(ACTIVITY LIST):
1. In the passage on Latour and the economy, what does economics find everywhere and what does it find nowhere?
2. Rewrite the passage on Latour and the economy, beginning at the words "TCRG x AIMe" and stopping after "this jumble (388).", with "market" replacing "economy".
3. Continue the passage on Latour and the economy from the point where it ends.

TCRG x AIMe 6: “Speaking of organization in its own language”
In this chapter Latour tackles the economy, which troubles the Inquiry, because it seems to already have provided a “powerful metalanguage” for the description of everyday life (383). Latour finds three key problems with thinking about the economy: economic theory describes in a cool, even tone the heat of economic activity (386); economics finds calculation everywhere, and decision nowhere (387); attributes to a different order of being what should be immanent, as one of his interlocutors expresses it:
behind all that agitation you haven’t yet detected the assured presence of the real sources of organization: Society, the State, the Market, Capitalism, the only great beings that actually hold up this jumble (388).

(DATA RECORDS):

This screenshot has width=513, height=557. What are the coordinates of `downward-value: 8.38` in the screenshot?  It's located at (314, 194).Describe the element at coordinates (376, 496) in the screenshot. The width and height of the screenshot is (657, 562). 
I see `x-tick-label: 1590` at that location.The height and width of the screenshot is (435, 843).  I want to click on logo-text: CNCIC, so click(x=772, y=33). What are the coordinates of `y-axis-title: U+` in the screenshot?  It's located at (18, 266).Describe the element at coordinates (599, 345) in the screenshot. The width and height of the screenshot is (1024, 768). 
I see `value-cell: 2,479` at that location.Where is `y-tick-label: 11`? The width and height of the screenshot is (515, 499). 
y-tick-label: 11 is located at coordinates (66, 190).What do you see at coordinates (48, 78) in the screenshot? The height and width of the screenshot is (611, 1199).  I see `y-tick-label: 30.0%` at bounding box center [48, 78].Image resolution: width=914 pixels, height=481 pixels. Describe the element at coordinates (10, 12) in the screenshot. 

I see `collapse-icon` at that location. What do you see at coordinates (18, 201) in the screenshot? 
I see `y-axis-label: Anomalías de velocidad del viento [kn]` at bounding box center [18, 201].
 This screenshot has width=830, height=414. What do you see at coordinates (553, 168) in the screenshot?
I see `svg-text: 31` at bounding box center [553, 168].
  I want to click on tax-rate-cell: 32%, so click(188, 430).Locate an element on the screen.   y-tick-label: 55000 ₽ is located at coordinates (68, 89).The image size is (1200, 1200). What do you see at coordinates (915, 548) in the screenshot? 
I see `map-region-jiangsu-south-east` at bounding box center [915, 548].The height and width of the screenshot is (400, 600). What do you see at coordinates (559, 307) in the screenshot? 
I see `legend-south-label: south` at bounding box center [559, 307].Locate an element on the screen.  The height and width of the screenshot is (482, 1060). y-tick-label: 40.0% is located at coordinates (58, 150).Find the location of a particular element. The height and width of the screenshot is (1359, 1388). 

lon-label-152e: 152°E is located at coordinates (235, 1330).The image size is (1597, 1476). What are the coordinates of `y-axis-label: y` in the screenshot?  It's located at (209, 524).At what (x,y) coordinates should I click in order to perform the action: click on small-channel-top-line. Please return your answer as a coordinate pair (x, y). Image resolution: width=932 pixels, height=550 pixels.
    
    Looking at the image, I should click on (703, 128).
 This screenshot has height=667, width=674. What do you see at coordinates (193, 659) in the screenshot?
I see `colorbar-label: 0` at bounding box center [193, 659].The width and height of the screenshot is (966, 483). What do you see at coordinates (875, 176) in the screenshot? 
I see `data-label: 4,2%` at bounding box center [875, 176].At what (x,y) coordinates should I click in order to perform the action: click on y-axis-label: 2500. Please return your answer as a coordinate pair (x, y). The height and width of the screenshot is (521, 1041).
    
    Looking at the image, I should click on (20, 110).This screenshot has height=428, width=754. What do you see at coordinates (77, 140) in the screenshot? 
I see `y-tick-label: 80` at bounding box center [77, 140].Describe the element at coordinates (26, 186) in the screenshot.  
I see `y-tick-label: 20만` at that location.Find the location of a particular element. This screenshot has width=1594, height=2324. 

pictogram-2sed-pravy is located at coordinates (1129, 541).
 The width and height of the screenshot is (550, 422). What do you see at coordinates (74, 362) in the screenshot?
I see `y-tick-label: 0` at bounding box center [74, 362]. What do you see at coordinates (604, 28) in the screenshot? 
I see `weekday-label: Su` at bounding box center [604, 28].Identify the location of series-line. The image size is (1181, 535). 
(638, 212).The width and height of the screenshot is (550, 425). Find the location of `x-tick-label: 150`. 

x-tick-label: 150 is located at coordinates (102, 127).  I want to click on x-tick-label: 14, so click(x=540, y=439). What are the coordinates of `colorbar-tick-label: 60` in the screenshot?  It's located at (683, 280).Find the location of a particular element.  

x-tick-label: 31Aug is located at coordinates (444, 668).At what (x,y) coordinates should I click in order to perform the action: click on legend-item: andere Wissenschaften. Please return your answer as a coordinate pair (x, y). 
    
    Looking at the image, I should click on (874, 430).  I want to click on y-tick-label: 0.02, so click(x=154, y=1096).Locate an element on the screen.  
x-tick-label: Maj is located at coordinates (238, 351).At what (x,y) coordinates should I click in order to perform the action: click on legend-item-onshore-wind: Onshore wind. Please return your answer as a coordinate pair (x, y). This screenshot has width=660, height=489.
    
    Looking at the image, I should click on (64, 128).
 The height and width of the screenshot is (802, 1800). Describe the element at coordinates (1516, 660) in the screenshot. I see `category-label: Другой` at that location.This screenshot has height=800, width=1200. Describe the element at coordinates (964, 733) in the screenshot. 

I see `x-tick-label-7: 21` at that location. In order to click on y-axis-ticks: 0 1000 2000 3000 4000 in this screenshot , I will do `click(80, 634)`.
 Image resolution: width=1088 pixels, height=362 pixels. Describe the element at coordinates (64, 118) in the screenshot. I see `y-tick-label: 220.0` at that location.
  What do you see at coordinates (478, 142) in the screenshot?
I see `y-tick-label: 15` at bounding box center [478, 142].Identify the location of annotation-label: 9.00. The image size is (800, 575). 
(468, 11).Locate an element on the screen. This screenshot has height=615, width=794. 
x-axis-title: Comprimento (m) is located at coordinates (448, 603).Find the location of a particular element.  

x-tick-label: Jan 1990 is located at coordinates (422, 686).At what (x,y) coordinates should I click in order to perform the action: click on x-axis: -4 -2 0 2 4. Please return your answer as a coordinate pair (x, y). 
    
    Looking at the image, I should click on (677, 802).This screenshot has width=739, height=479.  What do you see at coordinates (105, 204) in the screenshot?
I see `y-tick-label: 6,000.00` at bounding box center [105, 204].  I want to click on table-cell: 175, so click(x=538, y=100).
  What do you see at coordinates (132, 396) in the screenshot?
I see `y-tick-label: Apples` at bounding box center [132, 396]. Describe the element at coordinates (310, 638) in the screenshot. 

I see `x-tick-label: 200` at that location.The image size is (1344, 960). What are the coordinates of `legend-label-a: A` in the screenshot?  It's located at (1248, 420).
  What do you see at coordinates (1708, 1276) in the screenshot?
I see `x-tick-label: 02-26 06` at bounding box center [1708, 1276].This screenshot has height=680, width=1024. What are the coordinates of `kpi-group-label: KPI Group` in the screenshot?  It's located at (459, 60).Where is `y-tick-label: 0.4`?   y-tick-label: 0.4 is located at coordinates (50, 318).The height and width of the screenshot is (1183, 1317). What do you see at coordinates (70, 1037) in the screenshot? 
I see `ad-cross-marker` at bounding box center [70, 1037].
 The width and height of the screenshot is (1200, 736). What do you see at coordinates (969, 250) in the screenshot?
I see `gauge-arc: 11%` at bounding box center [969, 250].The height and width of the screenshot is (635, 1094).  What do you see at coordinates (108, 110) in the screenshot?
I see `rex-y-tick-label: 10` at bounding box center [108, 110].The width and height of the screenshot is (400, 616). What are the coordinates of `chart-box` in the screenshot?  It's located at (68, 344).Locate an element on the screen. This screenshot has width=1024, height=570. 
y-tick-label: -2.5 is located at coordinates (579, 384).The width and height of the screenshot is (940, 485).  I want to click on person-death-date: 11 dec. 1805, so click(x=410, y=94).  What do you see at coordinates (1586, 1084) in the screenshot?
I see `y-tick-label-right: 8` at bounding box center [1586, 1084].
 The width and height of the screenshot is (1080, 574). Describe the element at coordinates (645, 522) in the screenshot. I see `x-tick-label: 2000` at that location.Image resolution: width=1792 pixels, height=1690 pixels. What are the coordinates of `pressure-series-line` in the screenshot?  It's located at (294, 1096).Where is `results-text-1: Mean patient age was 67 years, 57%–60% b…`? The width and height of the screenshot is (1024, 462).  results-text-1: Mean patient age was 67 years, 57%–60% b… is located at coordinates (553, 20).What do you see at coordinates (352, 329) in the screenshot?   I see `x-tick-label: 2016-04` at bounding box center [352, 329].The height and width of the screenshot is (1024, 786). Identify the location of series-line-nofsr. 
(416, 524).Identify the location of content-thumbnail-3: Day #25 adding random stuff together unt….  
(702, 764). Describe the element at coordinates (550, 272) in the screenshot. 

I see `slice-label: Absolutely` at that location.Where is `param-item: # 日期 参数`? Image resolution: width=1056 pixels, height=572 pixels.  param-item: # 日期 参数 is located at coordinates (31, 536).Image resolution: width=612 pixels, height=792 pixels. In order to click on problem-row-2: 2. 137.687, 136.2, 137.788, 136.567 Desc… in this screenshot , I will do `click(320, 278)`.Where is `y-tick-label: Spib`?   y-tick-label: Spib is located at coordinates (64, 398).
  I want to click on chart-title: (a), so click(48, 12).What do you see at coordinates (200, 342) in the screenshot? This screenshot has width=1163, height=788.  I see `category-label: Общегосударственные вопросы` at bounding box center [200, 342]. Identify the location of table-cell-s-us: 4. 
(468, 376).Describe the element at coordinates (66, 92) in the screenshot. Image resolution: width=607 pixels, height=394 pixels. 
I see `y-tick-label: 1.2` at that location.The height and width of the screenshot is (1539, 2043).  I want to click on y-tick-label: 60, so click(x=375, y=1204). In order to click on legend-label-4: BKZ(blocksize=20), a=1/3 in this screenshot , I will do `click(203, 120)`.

(WRITTEN ANSWERS):
1. It finds calculation everywhere and decision nowhere.

2.
TCRG x AIMe 6: “Speaking of organization in its own language”
In this chapter Latour tackles the market, which troubles the Inquiry, because it seems to already have provided a “powerful metalanguage” for the description of everyday life (383). Latour finds three key problems with thinking about the market: economic theory describes in a cool, even tone the heat of economic activity (386); economics finds calculation everywhere, and decision nowhere (387); attributes to a different order of being what should be immanent, as one of his interlocutors expresses it:
behind all that agitation you haven’t yet detected the assured presence of the real sources of organization: Society, the State, the Market, Capitalism, the only great beings that actually hold up this jumble (388).

3.
Noting that the Economy relies upon the resources of attachement [att], morality [mor], and organization [org], he spends the bulk of the chapter discussing organization, or as he would prefer to put it, organizing. Drawing on work by John Law and Michel Callon, Latour attempts to get at what is specific to the work of organizing, and the contribution of organization to what we think of as the Economy, particularly through the extended metaphor of the “script”.
We meet as usual in the Pierre Gorman Room, 1888 Building, at 5pm this Tuesday 10th December.
[PDF] Latour, B. (2013) “Speaking of organization in its own language” An Inquiry into the Modes of Existence: An Anthropology of the Moderns (C. Porter, Trans.). Cambridge, MA: Harvard University Press, ch. 14.